Joaquín Estefanía: Perché, se le politiche del PSOE fossero migliori, sempre più persone voterebbero a destra | Idee
José Luis Corcuera ha detto di aver ricevuto José María Aznar quando era ancora il leader dell’opposizione. Aznar venne a dirgli che da quel momento in poi nulla sarebbe stato esente dalla critica politica. L’allora ministro socialista dell’Interno rispose che così era stato fino ad allora, fatta eccezione per la lotta antiterrorismo in cui si discuteva delle divergenze in privato; In tutto il resto la critica politica veniva fatta ogni giorno. Aznar ha dichiarato testualmente: “No, non mi avete capito: quando dico questo Niente ci saranno ignari delle critiche, dico Niente” (La memoria recuperata, Maria Antonia Iglesias, Aguilar).

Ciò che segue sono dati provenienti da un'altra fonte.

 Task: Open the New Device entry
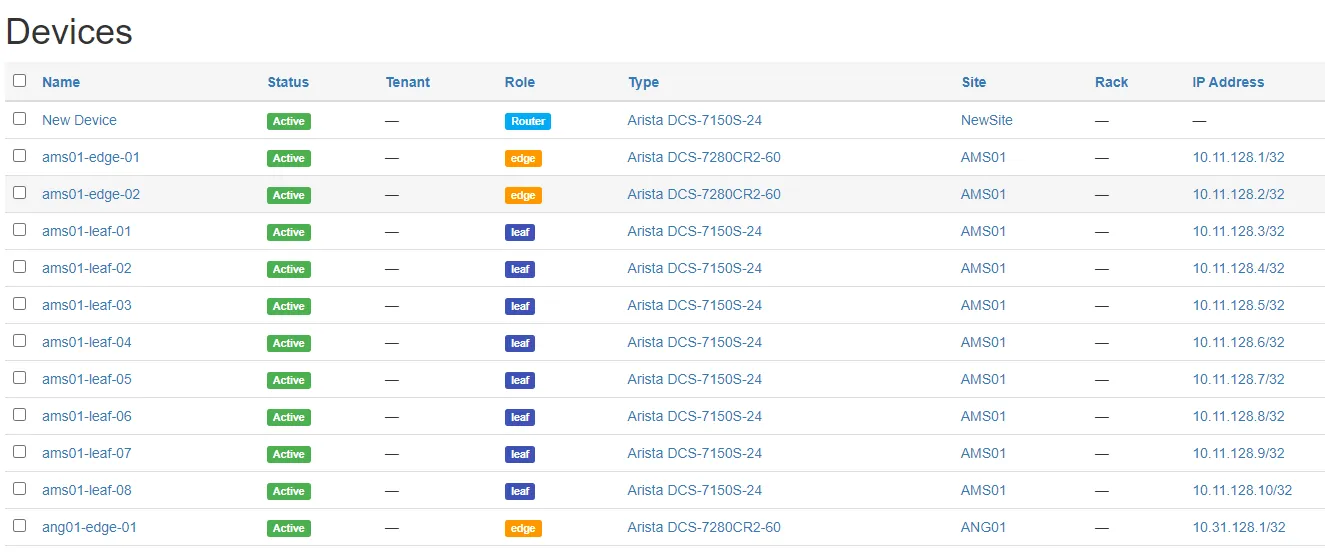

Forse quel “niente” può in gran parte spiegare l’odierno clima di polarizzazione. È probabile che nulla venga lasciato fuori dal caos e per questo tutto va bene. Non è affatto la prima volta che ciò accade: quando il PP perde il potere o non ottiene, come previsto, il governo, la nebbia politica si addensa per giorni e si impadronisce dell’atmosfera collettiva. Poi compaiono Tellado, Hernando, Gamarra e compagnia. Ciò non significa che i socialisti – l’altro grande gruppo in competizione – non abbiano responsabilità, ma la storia segna chiaramente tre grandi periodi di rumore: quello dell’ultimo Felipe González a La Moncloa, quello di Rodríguez Zapatero e questo di Sánchez. Tra loro ci sono poche novità, forse il grado di confronto e i cambiamenti nella posizione dei classifica di quell’unione di interessi che si forma tra l’opposizione politica di destra, parte del sistema giudiziario e i media più reazionari e confessionali.
È in questo contesto che si svolge questo fine settimana il 41esimo Congresso del PSOE, in cui la grande variabile che i socialdemocratici spagnoli dovranno superare è il cammino di un pianeta che tende, ogni giorno con più vigore, verso la destra .. e l’estrema destra dello spettro ideologico, che si è rafforzato dopo la schiacciante vittoria elettorale di Trump, l’annuncio delle misure che adotterà e con che tipo di governanti lo farà. Il mistero che devono risolvere è perché se le loro politiche sono migliori per la maggioranza dei cittadini (scudo sociale, espansione dei diritti, tasse progressive, meno disoccupazione, crescita economica, ecc.) sempre più persone votano nella direzione opposta.
La polarizzazione, che quasi vent’anni fa veniva chiamata “strategia della tensione”, mira a mobilitare alcuni radicalizzando le loro posizioni per garantirne la lealtà, e attribuendo la radicalizzazione agli opposti per smobilitarli, aumentando la loro astensione elettorale. All’Esecutivo non vengono concessi 100 giorni di tregua, nemmeno uno, ma il fuoco comincia subito; pericolose riforme radicali che alterano la lo stato in cui Si genera un sentimento di provvisorietà, accentuato dalle continue dichiarazioni sulla mancanza di legittimità del governo. Ciò incide sui rapporti tra chi detiene il potere e l’opposizione, sulla vita quotidiana di alcune istituzioni centrali del sistema e, soprattutto, sulla convivenza tra i cittadini, generando una situazione di crescente divisione tra gli stessi.
Le caratteristiche di questa polarizzazione tendono ad essere identiche in tutti i casi: lo spostamento della critica al Governo, trasferendola dalle Cortes trasformate in gabbie da cricket (il Congresso e ora anche il Senato), ai media e ai social network, così che il discorso parlamentare ricerca sempre meno lo scambio di proposte e opinioni e sempre più la sua eco mediatica: l’effetto specchio. Anche l’eccesso iperbolico della critica all’avversario senza considerazione e rispetto delle regole della cortesia parlamentare e della competizione tra avversari: la critica scompare per far posto alla squalifica sistematica e all’insulto.
50 anni fa dal Congresso di Suresnes, che segnò l’inizio di un progetto autonomo del PSOE. Quello di oggi rischia più di passare inosservato che di suscitare un grande dibattito per le sue idee.